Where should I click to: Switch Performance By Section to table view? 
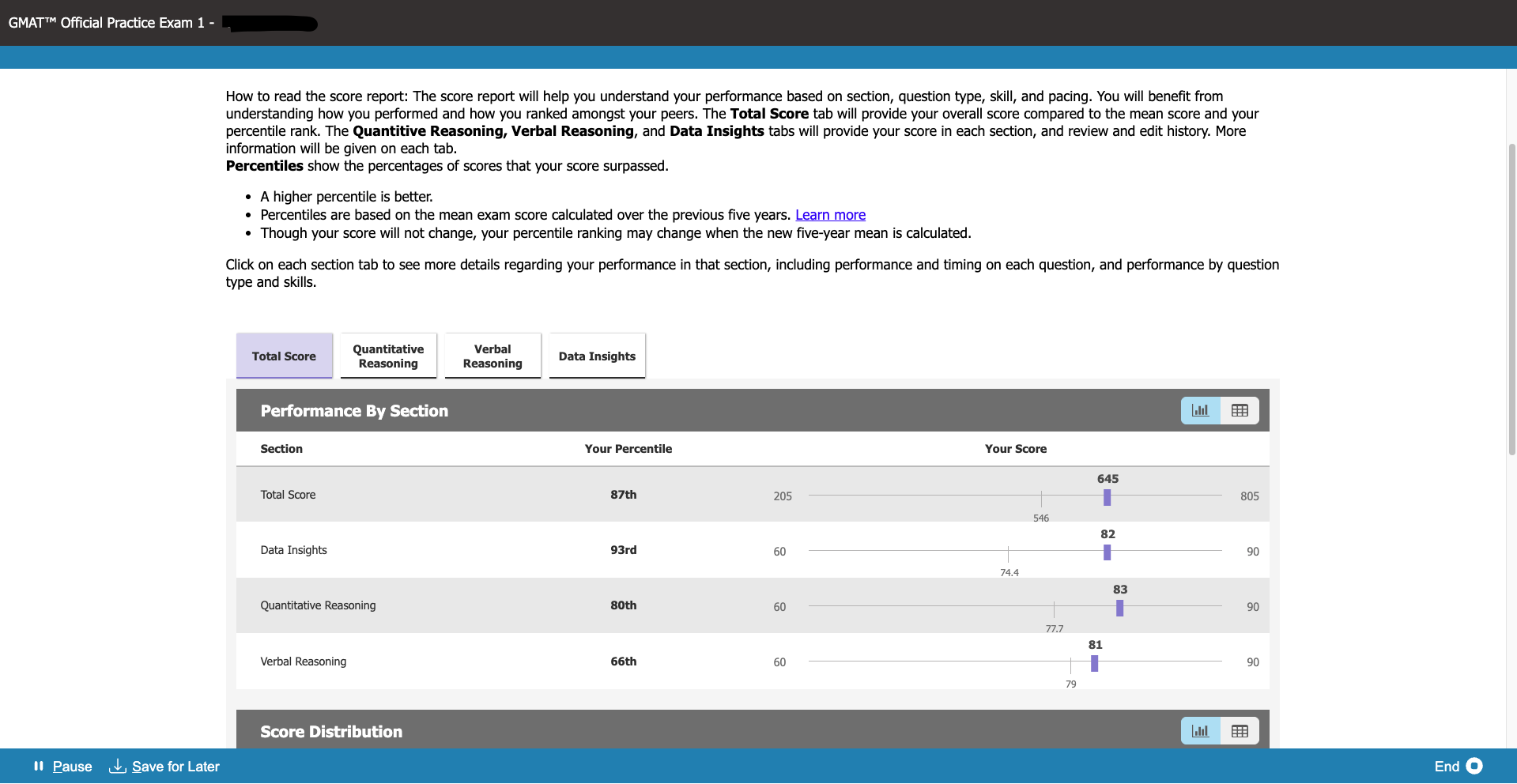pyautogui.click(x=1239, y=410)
--
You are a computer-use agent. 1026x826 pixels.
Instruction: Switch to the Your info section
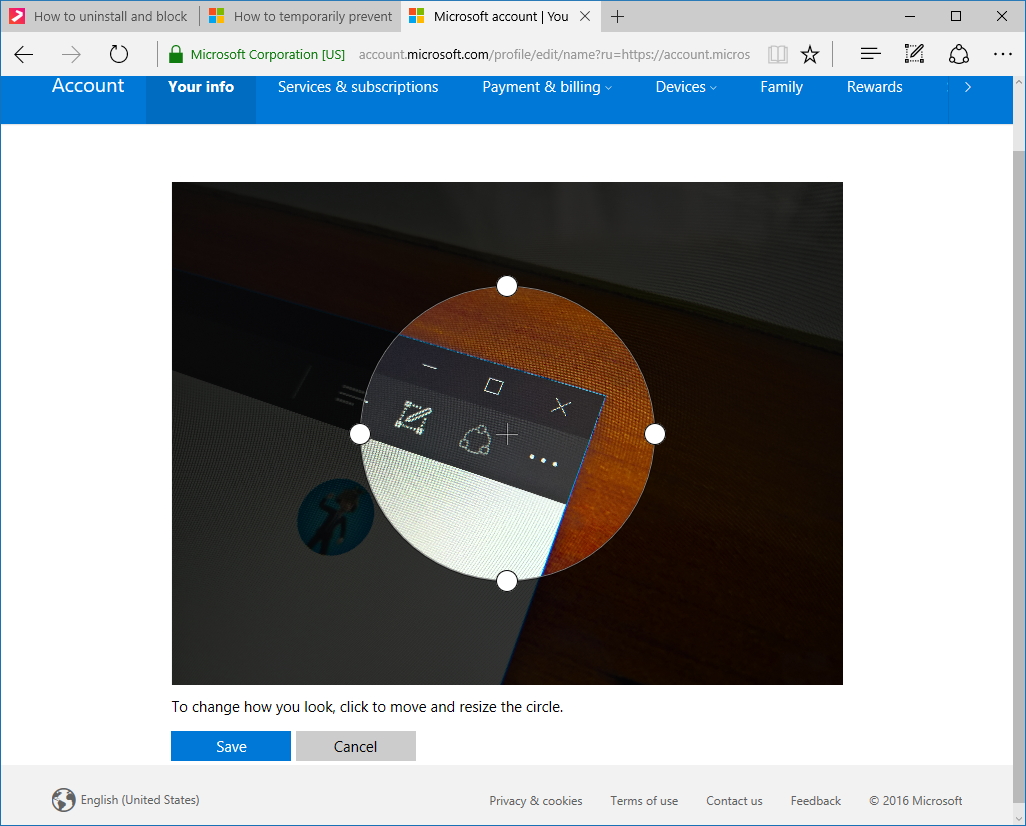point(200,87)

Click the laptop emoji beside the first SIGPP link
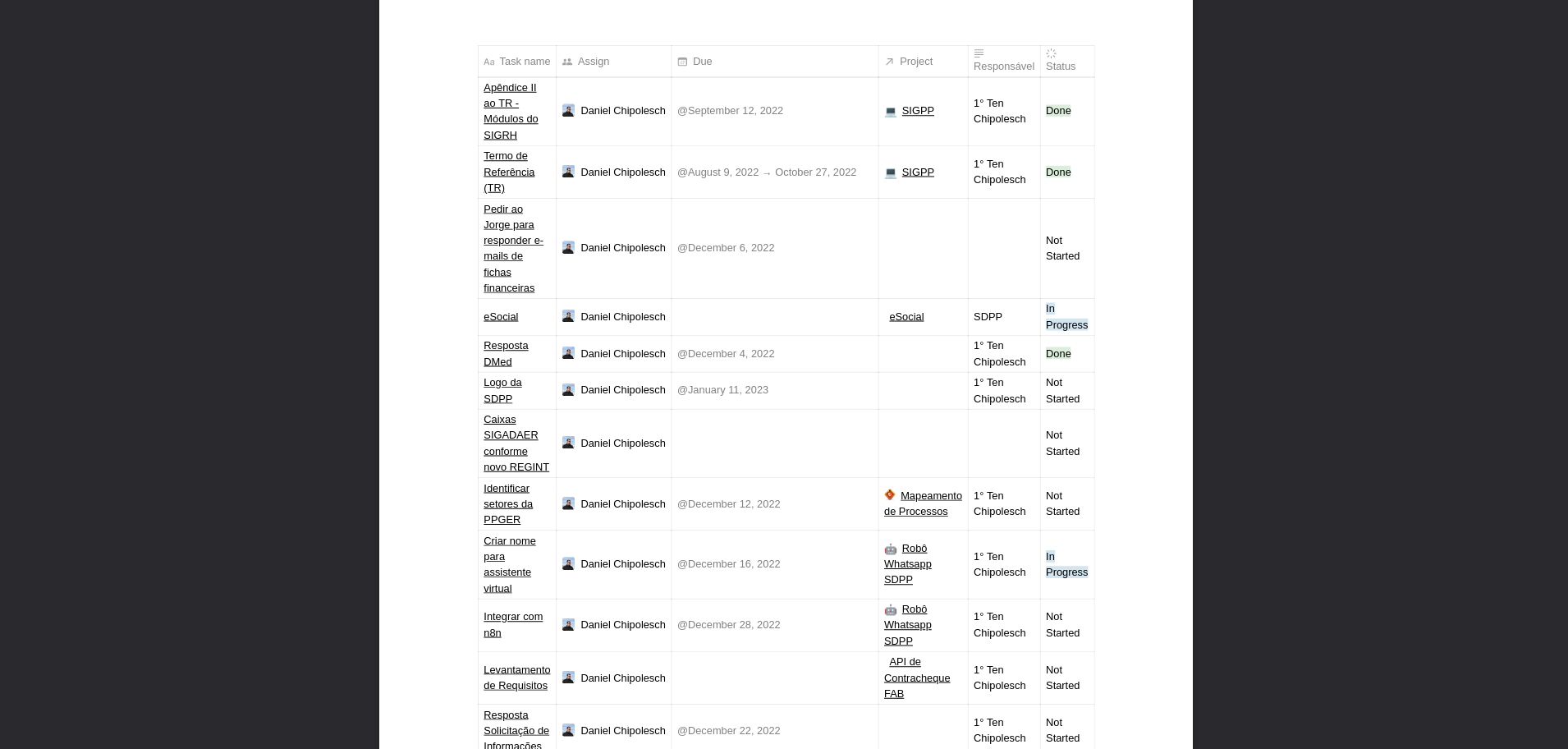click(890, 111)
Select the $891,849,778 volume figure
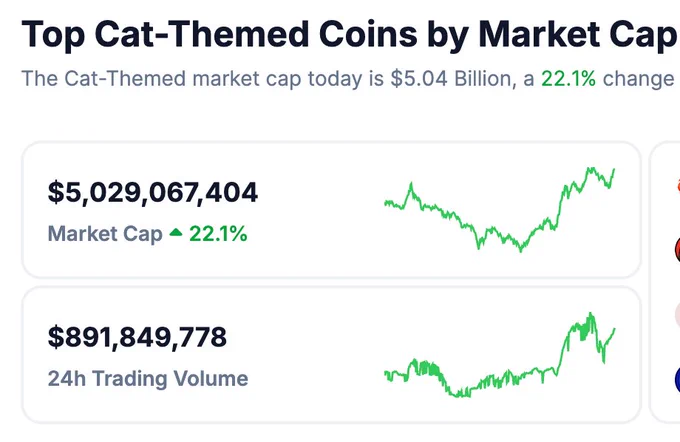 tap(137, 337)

**TASK BRIEF**: Can you repeat the data from the line with "Where should I" up to and including the line with "pyautogui.click(x=1239, y=410)", renaming "table view" to "chart view" and leaving everything else as it is? Leave the pictures out.

**CORRECT RESULT**:
Where should I click to: Switch Performance By Section to chart view? 
pyautogui.click(x=1239, y=410)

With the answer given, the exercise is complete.